When I met with my friends they couldn’t believe quite how thin I was. I accepted this as a compliment because my internal voice was scolding me. It said, whatever you do, don’t hold onto that extra weight or you might end up like all the other moms out there. I walked, and my friends talked. They were concerned but had no idea how to approach me because we were at such different stages.
Off I went into the world alone with a chip on my shoulder and a screaming baby on my hip. It slowly started to get more and more overwhelming, and eventually I began to feel totally defeated.
I couldn’t feed my son with a bottle. He wouldn’t take it and rejected anything other than breastmilk, though even that made him sick sometimes. When I was out in public, I had two choices: let the people stare at me breastfeeding or let them stare because my son would scream until he threw up if I didn’t (the kid was persistent, I’ll give him that). I was at an all time low and no one knew.
Then something happened. One day in my frazzled state, I noticed a woman staring and instead of ignoring her, I stopped and looked up. Another day and another time, same thing…
Slowly I began to make friends with complete strangers. The weirdest part? We never said a single word to each other.

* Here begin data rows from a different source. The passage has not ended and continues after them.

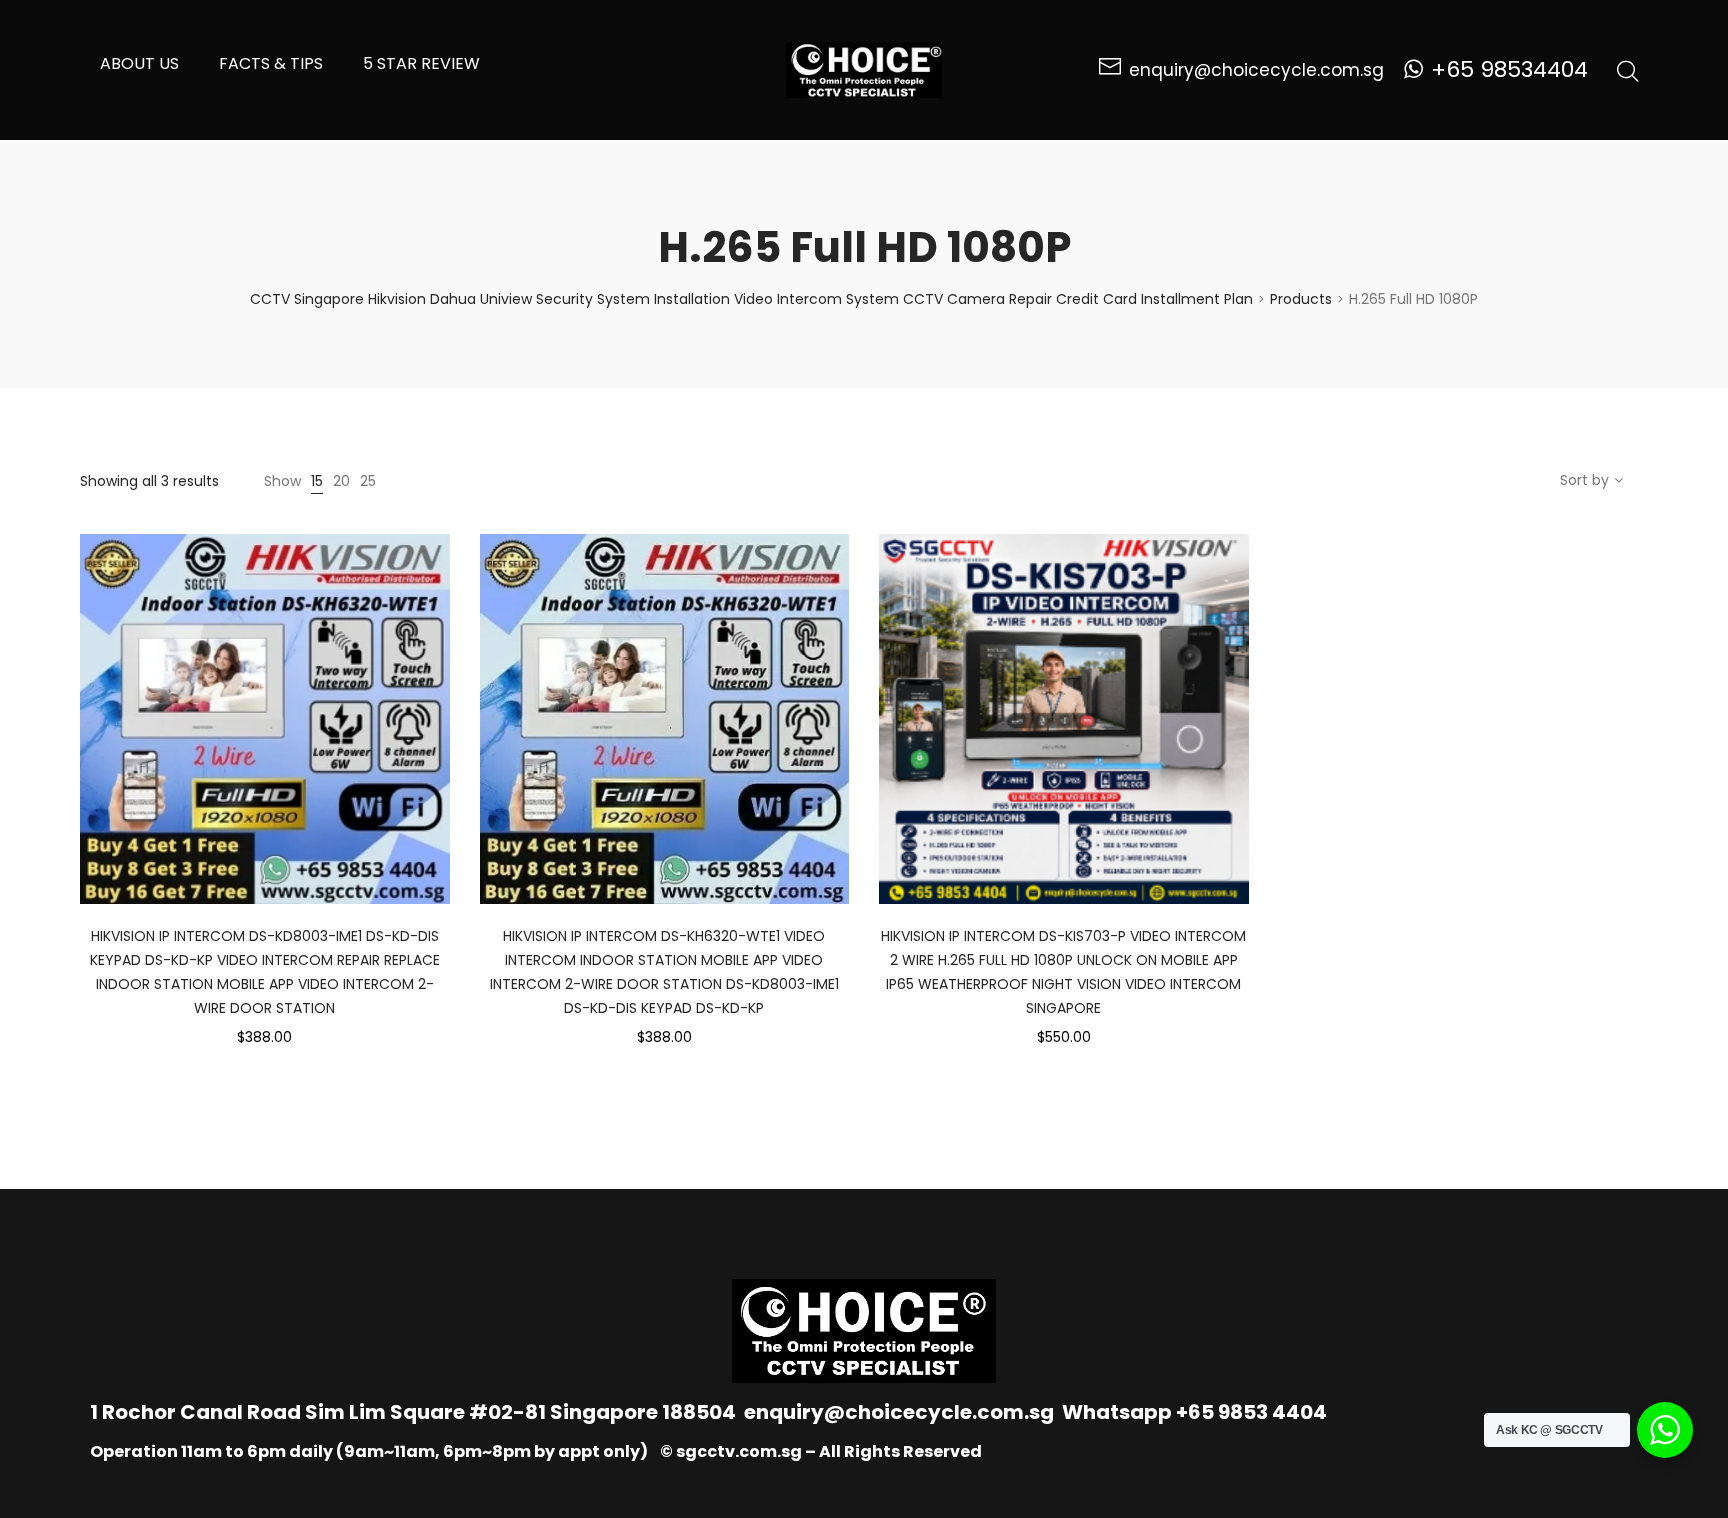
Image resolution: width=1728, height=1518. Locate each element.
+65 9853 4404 (1251, 1412)
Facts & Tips (271, 63)
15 (317, 481)
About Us (139, 63)
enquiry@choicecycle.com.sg (899, 1412)
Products (1301, 299)
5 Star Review (421, 63)
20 (341, 481)
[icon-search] (1628, 70)
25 (368, 481)
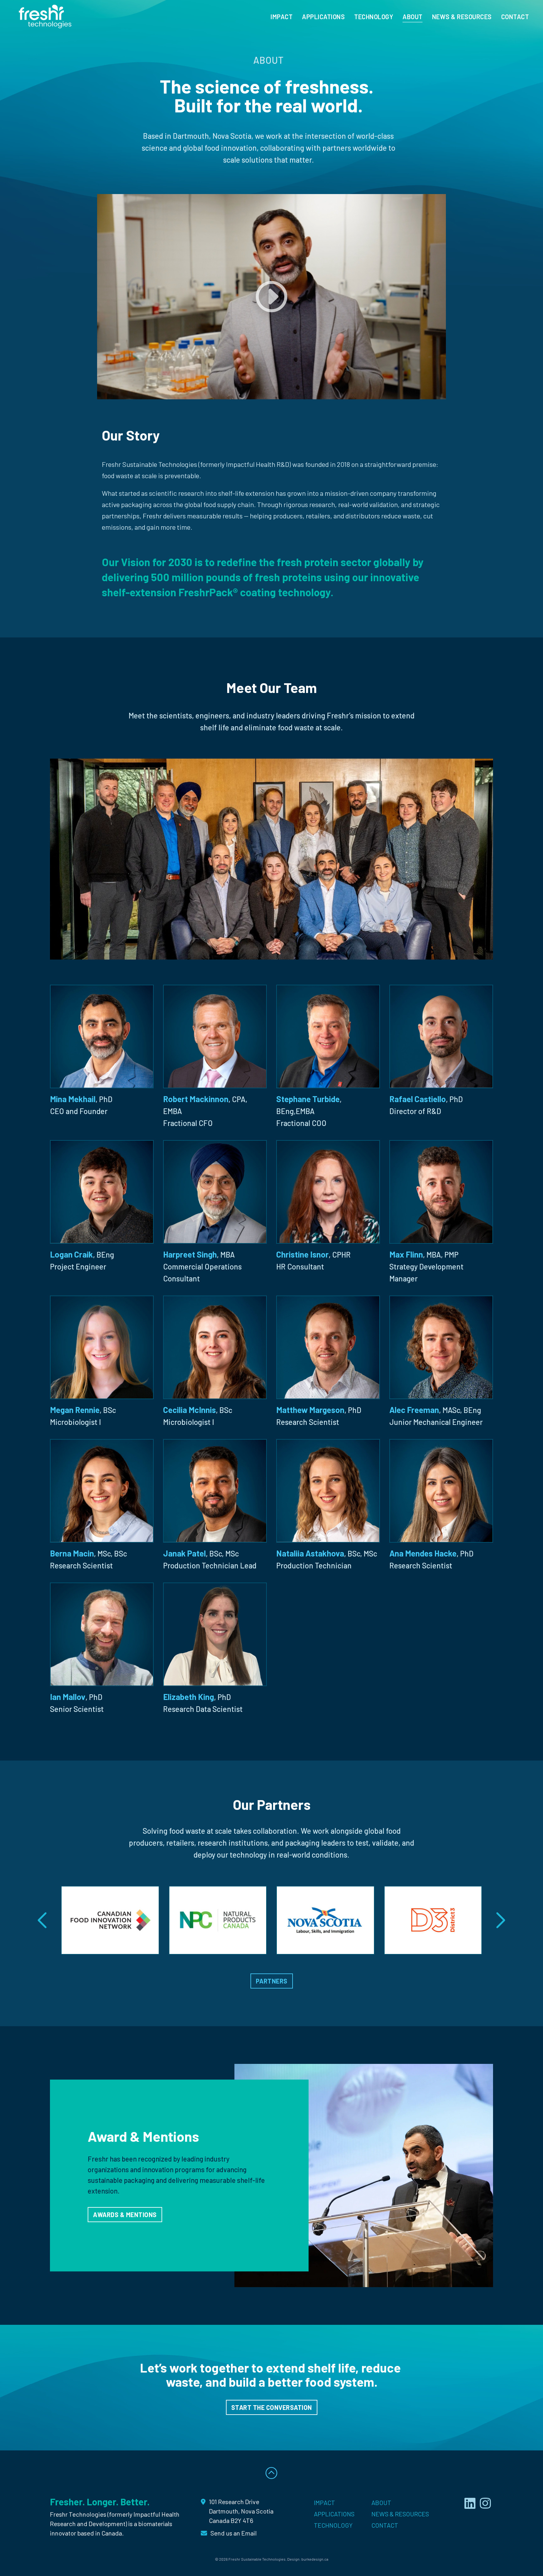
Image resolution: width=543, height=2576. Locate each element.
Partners (272, 1981)
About (413, 16)
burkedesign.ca (314, 2559)
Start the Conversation (271, 2407)
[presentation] (43, 1920)
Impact (282, 16)
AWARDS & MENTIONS (125, 2214)
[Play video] (271, 296)
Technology (373, 16)
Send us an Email (234, 2533)
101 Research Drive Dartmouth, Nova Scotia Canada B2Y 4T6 (241, 2511)
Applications (323, 16)
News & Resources (462, 16)
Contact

For the second half of the first year of my son’s life, day after day, I made eye contact with other moms. Some of them didn’t know how to handle my situation (it looked pretty rough), but most of them did. While my child screamed, they smiled – at me. Their eyes offered support. And their unspoken words felt to me like Heaven on earth….
“It’s okay mama, I’ve got your back.”
“Don’t worry mama, it will pass and get so much better, I promise.”
“I wish I could help you but your really doing an amazing job.”
“I remember my son was exactly like that. I’m here for you.”
It was like God was rolling the rug back down so I could regain my footing. Slowly but surely my ideas about what being a mom meant and my perception of what other moms are really like changed. And so did my purpose.
The truth is that momdating (mom friending) is whatever we make of it. We can judge, and we can react to being judged. Or we can empower one another and start to take an active role in the universal sorority we are automatically accepted into when we become moms. Like-minded or not, we are all mothers and we all had that same damn rug pulled from underneath us. We can resist these changes or regain control and empower one another. We all deserve to be happy and to love this stage of our lives.
Tonight I plan to hit a bar in Boston with some of my best friends from high school. We make an effort to meet up about once a month. Next Friday I’ll have my closest mom friends over for our bi-monthly wine Friday – a time when we can all turn off those fake smiles and let loose while our kids play in the background. In January I will rally for a good friend’s engagement party, and then a few nights later meet a bunch of moms for a moms’ night out.
So when I am in NYC next, I really hope we can actually meet because, yes, you do remind me a lot of myself. And I believe that together we can defeat the negative and awkward perception of motherhood and mom dating that so often gets the best of moms like us.
Consider yourself one mom friend up. Who else is in?